◆ Goal of the exercise
Output nothing but the lines from the first line of the entries to the line with "[Advertisement] (581, 1956)", inclusive, exactly as they read.
--------
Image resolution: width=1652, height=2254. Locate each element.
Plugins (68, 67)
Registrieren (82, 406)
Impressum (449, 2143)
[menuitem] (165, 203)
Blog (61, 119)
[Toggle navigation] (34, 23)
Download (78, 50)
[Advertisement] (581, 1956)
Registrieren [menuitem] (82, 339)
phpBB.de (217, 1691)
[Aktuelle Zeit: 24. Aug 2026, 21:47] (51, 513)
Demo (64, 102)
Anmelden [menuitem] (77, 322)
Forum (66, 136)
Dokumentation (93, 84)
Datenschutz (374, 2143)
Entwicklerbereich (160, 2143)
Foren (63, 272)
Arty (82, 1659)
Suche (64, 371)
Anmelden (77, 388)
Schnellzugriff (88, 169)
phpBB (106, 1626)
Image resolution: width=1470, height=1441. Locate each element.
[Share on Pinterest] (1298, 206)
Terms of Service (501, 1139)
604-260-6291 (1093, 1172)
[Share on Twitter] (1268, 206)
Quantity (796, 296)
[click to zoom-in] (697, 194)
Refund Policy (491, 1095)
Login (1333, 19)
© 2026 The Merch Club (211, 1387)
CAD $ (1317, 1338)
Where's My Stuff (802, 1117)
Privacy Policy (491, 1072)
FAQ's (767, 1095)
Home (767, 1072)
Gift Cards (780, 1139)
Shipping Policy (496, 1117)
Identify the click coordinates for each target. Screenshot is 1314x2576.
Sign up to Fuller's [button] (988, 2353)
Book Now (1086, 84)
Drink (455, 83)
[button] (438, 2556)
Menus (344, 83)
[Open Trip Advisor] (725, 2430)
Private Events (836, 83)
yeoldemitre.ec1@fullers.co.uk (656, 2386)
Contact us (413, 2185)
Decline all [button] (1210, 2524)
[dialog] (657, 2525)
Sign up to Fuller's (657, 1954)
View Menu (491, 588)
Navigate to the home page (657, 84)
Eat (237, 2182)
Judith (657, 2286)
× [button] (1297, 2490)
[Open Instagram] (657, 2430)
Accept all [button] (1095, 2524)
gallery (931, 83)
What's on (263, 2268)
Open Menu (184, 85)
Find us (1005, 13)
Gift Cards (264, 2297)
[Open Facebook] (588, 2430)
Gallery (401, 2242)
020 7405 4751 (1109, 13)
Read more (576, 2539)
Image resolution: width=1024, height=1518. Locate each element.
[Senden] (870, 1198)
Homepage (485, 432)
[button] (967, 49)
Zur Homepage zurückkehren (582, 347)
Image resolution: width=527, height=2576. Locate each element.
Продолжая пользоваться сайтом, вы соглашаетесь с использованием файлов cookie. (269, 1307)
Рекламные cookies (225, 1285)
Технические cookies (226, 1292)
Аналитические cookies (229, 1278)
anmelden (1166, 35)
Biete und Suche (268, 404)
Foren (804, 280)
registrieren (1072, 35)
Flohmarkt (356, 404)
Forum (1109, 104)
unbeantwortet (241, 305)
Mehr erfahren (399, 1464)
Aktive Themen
--------
◆ Response to the task
Image resolution: width=1652, height=2254. Locate each element.
Plugins (68, 67)
Registrieren (82, 406)
Impressum (449, 2143)
[menuitem] (165, 203)
Blog (61, 119)
[Toggle navigation] (34, 23)
Download (78, 50)
[Advertisement] (581, 1956)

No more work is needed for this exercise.